__Excerpted passage__:
Friday, June 22, 2007

Another meaningless Friday evening…

Pinsk, Belarus
Slow news and slower bloggers. I just read that one of the most hated words on the internet was the word blogs. Now there's a quote that sets your soul on fire.

Had an interesting couple of meetings today. I was getting on the bus over to Sonitchnia renok when I saw Kosti Seminuk waiting for the same #6 bus with his grandfather. Kosti as you might remember was one of the great junior chess players here in Pinsk, the veritable golden boy of the Pinsk chess club before he and family immigrated to Toronto, where he promptly won the under 12 championship of Ontario. Kosti and family have come back to Pinsk for a visit and I caught him on the way to chess camp.

Kosti is a good looking kid; blond hair, a nice smile. I asked him a lot of questions about Canada and Canadian chess. He said that there is no question that Belarusian chess is better. "Canadians are all over the place," he said, "Belarus knows what it is doing." On the other hand, Belarus does not offer $500, such as he received from the provincial championship. I asked about the national championships but he said he would not be going because they will be in July and he will still be here in Belarus for this.

"OK," I finally had to ask, "Which is better, here or Canada?"

"I don't know which is better. Maybe here, maybe there. But this is home. Absolutely, this is home."

We were silent for a minute and I realized that a lot of the people on the jam-packed bus had been listening to our English language conversation with some mixed emotions. I looked around and said in Russian:

"This boy sitting next to me is a great chess player who had immigrated from Belarus to Canada. Since he has been gone, he has already one a Canadian championship. He is from here."

The bus grew dead silent as the people thought about what I had said and then a great swell of pride could be felt and seen on people's faces. Pinsk had produced a champion. And then he went away.


A couple of stops after Kosti got off is the market. After getting what I had come for, I stopped in to say hi to my friend Michael. Michael is a critical man and he is not afraid to express his opinions. Usually, we like to bang on each other about the relative merits of living in Belarus. Today we got caught up in the lack of culture we have here in Pinsk and its direct effect on the city. Both of us agreed that such things are necessary for the soul. I reminded him that the concert hall near the new Polessie State University has many music programs.

"It's not enough" he said, "it doesn't reach enough people."

After this we went off on our usual banter: Me, advocating that things aren't so bad and he trying to tell me that they were. After a bit he really got going and as I had my MP3 player with me (Paco Di Luchia) and asked him if I could record what he had to say. He agreed and basically, this is what he said:

"OK, I will agree that everything is not categorically terrible, so I can't really say that there is nothing here. But certainly this thing we call "The Life" here has a lot of facets to it.

__Data provided__:

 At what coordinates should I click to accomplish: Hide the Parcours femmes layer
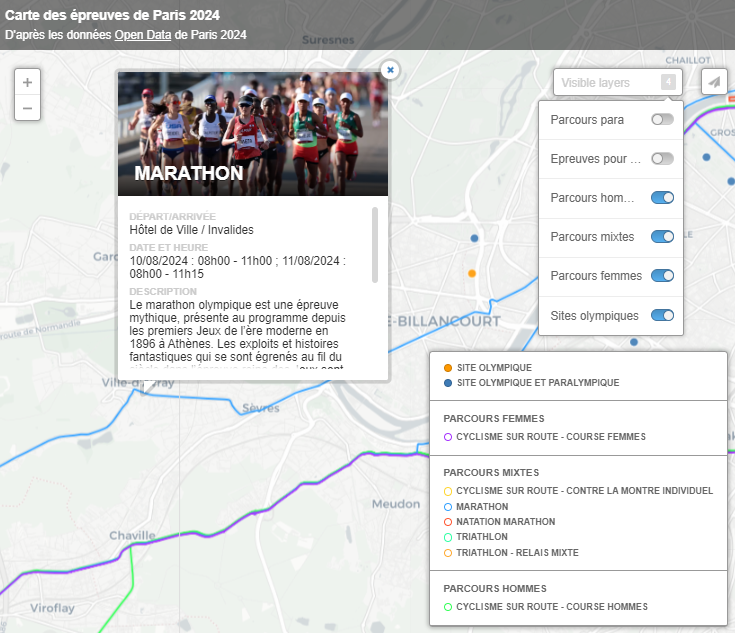point(662,276)
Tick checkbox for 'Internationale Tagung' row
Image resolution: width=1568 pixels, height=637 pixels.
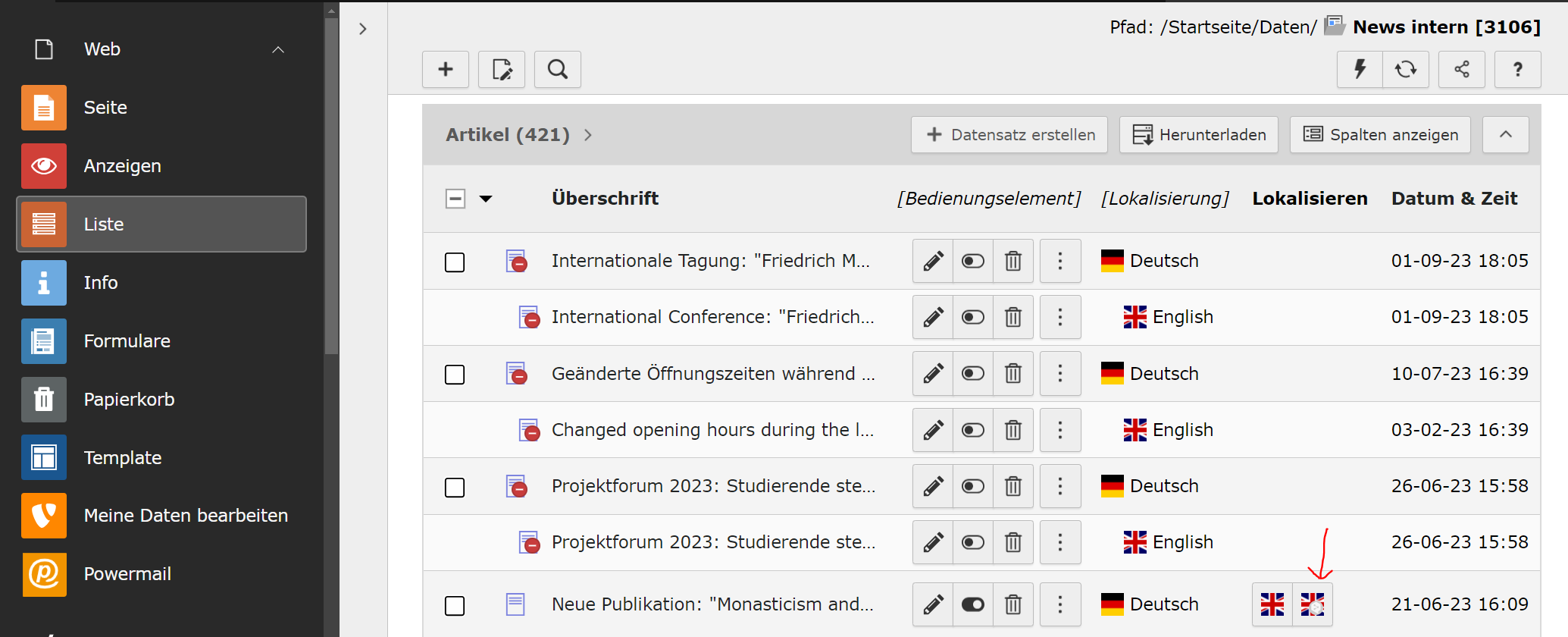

__Prompt 1__: Rewrite the paragraph in the blog post that begins "Kosti is a good looking kid" as a shorter paragraph, keeping its main facts.
__Prompt 2__: In the blog post, what did Kosti win after his family moved to Toronto?
__Prompt 3__: List every person the blog post mentions by name.

__Output 1__: Kosti, a blond boy with a nice smile, answered many questions about Canada and Canadian chess. He said Belarusian chess is clearly better and that Canadians are "all over the place," though Belarus doesn't offer prize money like the $500 he won at the provincial championship. He won't attend the national championships because they take place in July, when he will still be in Belarus.

__Output 2__: The under 12 championship of Ontario.

__Output 3__:
- Kosti Seminuk
- Michael
- Paco Di Luchia